Maintaining backwards compatibility isn't one of the things I need or am looking for in a production language. If it's something you need for your production system, that's a valid requirement that would cause you not to choose Arc. But don't conflate your personal requirements with what's needed for a production system in general.

To the question "do we have a decent and reliable implementation of Arc for production systems" the answer is yes. People use Arc today for production systems.

Is Arc something that you would want to use for your project? I have no idea. I don't know what your skills are or what your requirements are.

I can offer some general guidelines. Arc is a language for hackers. If you're not not a hacker, then Arc is probably not going to be a language for you.

Arc is a language for exploratory programming. If your project is a straightforward engineering effort with a known solution, then while Arc might not be worse than some other platform it probably isn't going to be better.

Arc is a language designed to maximize the individual productivity of a programmer. It is not designed for programming teams working in a bureaucracy. If your project is large enough that you need a team of programmers to work on it, then Arc is probably not going to be a good choice for you.

And then there are particular features that you may need for a particular project. An easy question to answer is "I need X, Y, and Z, does Arc have that?". Then we could answer:

- "why yes, Arc has X, Y, and Z", or

- "why no, Arc doesn't have Y", or

- "no, Arc doesn't have Y but I think it probably will sometime in the future", or

- "no, Arc doesn't have Y and my best guess is that it probably won't".



2 points by akkartik 5138 days ago | link

"To the question "do we have a decent and reliable implementation of Arc for production systems" the answer is yes."

But arc doesn't get regular bugfixes.
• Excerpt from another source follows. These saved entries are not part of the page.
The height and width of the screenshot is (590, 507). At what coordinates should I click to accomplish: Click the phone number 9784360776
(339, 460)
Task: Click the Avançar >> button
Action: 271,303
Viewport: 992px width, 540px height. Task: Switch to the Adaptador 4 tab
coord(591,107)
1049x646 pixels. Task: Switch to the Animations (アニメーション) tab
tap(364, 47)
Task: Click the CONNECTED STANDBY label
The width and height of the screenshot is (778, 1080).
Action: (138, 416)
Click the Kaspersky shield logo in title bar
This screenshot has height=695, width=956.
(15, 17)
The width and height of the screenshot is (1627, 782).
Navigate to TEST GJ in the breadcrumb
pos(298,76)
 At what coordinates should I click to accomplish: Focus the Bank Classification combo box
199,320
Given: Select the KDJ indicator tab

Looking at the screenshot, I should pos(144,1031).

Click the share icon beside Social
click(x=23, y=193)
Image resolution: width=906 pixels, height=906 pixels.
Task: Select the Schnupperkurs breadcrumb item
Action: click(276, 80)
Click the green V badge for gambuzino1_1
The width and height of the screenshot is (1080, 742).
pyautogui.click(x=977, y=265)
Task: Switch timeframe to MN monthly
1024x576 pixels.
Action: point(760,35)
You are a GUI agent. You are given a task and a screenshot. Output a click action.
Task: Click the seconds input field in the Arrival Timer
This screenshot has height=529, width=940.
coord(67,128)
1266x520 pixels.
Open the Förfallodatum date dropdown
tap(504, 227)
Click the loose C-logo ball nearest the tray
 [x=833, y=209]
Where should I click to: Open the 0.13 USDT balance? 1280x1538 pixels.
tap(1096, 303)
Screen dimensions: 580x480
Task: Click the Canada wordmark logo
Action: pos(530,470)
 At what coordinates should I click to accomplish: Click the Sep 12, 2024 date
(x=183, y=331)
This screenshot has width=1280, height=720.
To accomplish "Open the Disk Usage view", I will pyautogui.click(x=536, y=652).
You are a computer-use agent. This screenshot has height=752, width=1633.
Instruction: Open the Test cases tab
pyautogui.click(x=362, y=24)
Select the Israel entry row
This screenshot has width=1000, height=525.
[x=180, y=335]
The queue bug causes it to segfault, and it was fixed over months without any official support, and it still hasn't been integrated into arc 3.1.

When an outsider asks, "is arc reliable?" he's partly asking, "will discovered bugs get fixed in a timely manner?" I don't want to over-sell arc to outsiders, so my answer is "No."

One of us can maintain a more regularly-fixed variant, but there's several of those and the community hasn't converged on one of them.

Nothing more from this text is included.